魔物の森のソフィア

広野香盃

1. 森から追い出されるソフィア

(ソフィア視点)


「酷いよ、お母さん...」


私は途方に暮れていた。周りは昼でも薄暗い魔物の森。凶悪な魔物が跋扈する危険な所だ。それはいい、それはいいんだ。私はこの森で育った、土地勘はあるし、魔物に対処する方法もある。問題はこれから私が行かなければならない所。人間の住む世界だ! 森に住む精霊達から色々と人間の恐ろしい噂を聞いている。人間は腹が減ったら仲間を殺してその肉を食うとか、集団で他の集団としょっちゅう殺し合いをしているとか、貴族と呼ばれる一握りの人間が贅沢に暮らし、他の者は奴隷と呼ばれ家畜の様に働かされているとか、精霊を見つけたら捕まえようと、魔物の森であろうとも執念深く追いかけて来るとか、ひとりを傷付けると100人で仕返しに来るとか、畑とかいう物を作るために森の木をどんどん切り倒しているとか、色々だ。

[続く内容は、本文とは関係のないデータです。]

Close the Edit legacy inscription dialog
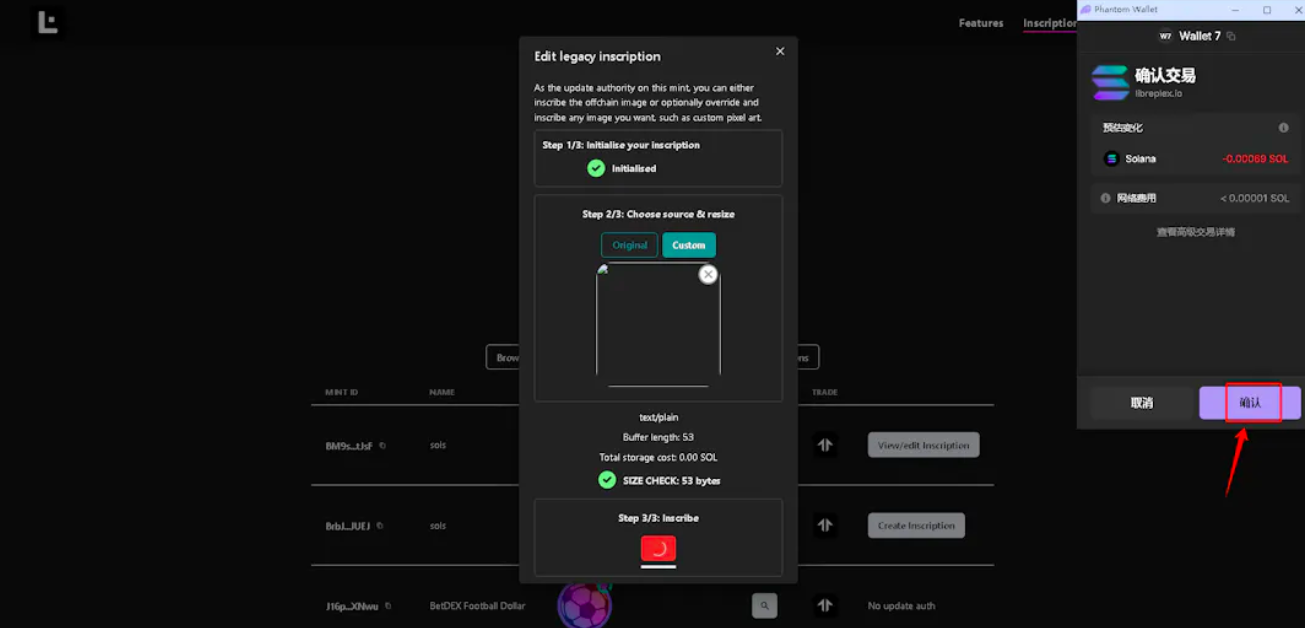This screenshot has width=1305, height=628. [780, 52]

 小さい時に遊んでくれたトムスがよく言っていた、「人間には近づいちゃだめだ、食べられてしまうぞ。」って。それなのに、何で! なんでお母さんは私を森から追い出すの? 人間の世界に行きなさいなんて、私に死ねと言うようなものじゃない。涙で視界が霞む。私は何日も泣きながら歩いている。森の出口に向かって。

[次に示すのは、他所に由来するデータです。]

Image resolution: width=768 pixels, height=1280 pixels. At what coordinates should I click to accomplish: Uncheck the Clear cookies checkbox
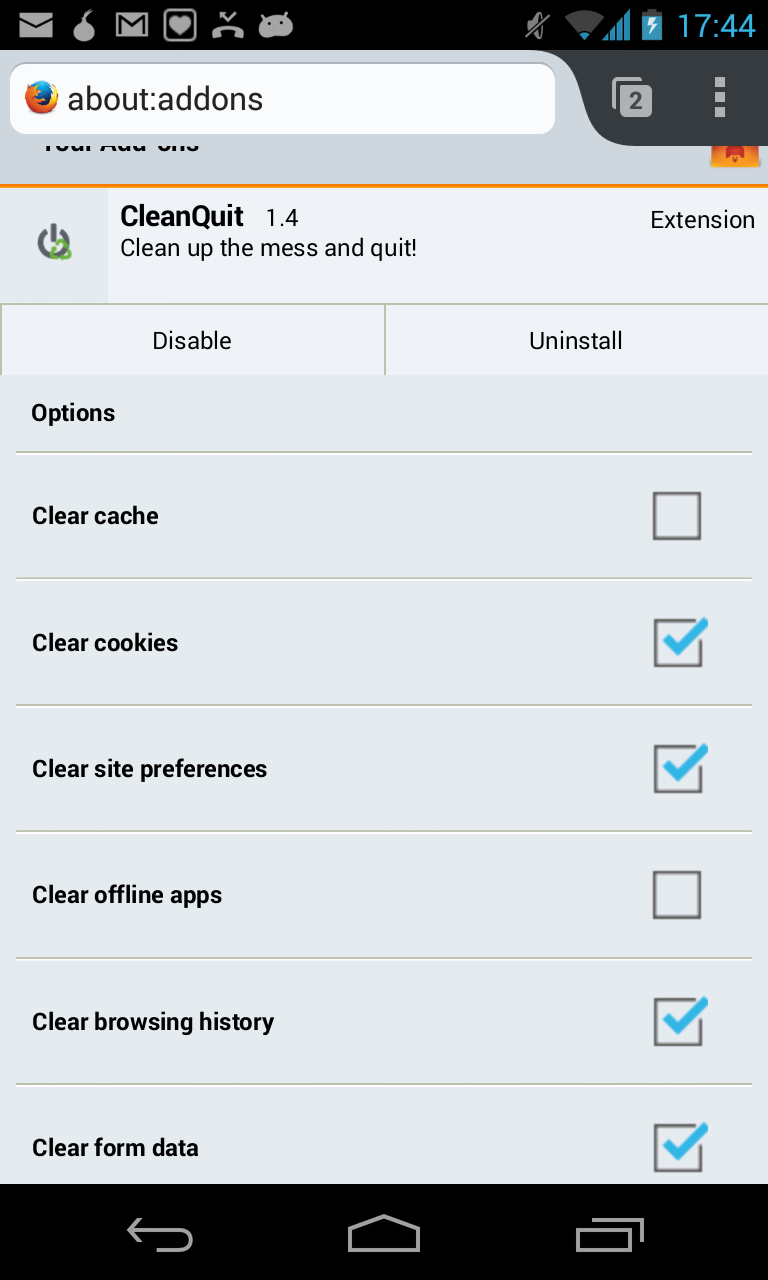pyautogui.click(x=680, y=642)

 樹上から突然、全長数メートルはあるヘビの魔物が飛び掛かって来た。魔物に襲われるのはこれで何度目だろうか? 魔物が発する気配を感知した私は左にステップしてヘビの攻撃を避けるのと同時に、右手に持っていた短剣でヘビの頭を切り落とした。単独で襲ってくる魔物なんて脅威ではない。



(精霊王視点)


 ソフィアは相変わらず、ぐすぐずと泣きながら頼りない足取りで森の外へ通じる獣道を歩いている。「まったく! 少しはしっかりしなさい!」 と言いたいが、隠れて見守っている身としては口を出せないのが歯がゆいばかりだ。今私はフクロウの姿をしている。ソフィアに見つからずに付いて行くにはこの方が都合が良いからだ。ソフィアは途中で何度か低級魔物に襲われていたが、あの程度でどうこうなる様な育て方はしていない。身の守り方は真っ先に教え込んだ。この森で生きて行くのに必須の技術だからだ。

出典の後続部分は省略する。